TRY IT: Every line containing the word "text" must be pulled from the records.

PROVIDED INFORMATION:

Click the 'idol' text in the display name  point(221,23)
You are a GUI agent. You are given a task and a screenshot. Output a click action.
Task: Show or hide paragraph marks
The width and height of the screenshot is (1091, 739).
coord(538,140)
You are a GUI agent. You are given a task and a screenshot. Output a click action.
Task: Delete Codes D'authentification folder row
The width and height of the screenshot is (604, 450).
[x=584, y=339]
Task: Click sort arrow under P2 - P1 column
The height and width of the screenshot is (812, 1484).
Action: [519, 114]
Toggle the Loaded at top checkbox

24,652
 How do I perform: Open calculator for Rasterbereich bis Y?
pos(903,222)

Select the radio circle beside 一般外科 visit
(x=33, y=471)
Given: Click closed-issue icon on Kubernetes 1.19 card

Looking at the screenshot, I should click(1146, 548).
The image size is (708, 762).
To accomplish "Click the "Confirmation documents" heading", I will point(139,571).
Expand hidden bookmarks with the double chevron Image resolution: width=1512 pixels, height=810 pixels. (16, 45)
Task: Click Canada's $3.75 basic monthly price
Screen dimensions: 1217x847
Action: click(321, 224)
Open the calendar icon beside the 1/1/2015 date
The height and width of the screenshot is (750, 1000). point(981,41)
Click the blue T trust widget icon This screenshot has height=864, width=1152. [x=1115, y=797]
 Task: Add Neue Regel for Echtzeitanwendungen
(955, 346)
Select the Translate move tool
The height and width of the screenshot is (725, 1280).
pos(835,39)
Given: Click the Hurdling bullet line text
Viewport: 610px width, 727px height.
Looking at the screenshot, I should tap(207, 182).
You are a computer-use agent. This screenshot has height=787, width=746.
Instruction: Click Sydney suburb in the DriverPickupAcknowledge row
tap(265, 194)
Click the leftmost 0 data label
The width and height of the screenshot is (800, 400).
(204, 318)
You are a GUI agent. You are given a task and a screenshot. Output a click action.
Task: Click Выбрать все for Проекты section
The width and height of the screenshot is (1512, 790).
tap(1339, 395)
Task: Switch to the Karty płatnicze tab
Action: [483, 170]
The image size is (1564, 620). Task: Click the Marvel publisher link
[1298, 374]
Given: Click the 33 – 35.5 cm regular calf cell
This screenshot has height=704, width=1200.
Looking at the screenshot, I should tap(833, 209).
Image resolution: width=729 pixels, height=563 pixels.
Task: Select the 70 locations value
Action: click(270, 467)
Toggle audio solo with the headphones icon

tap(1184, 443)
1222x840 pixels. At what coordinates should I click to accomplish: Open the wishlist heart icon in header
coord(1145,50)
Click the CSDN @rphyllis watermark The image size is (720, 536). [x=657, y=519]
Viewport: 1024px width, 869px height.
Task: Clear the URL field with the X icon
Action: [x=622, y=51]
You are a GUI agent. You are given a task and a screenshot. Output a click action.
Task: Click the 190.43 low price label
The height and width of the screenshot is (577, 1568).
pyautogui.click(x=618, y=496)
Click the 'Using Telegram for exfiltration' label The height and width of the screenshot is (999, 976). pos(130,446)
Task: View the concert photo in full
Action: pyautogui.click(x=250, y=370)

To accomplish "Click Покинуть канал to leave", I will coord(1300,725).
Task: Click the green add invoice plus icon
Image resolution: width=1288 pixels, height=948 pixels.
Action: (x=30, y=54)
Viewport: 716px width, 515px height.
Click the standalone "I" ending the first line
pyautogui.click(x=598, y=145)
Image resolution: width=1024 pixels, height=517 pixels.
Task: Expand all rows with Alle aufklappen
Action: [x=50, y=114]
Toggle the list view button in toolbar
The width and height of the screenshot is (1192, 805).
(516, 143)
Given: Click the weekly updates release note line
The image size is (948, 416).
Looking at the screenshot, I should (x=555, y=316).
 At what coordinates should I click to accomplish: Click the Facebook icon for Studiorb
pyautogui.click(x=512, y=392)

RESULT FOR THIS EXERCISE:
Click the 'idol' text in the display name  point(221,23)
Given: Click the Hurdling bullet line text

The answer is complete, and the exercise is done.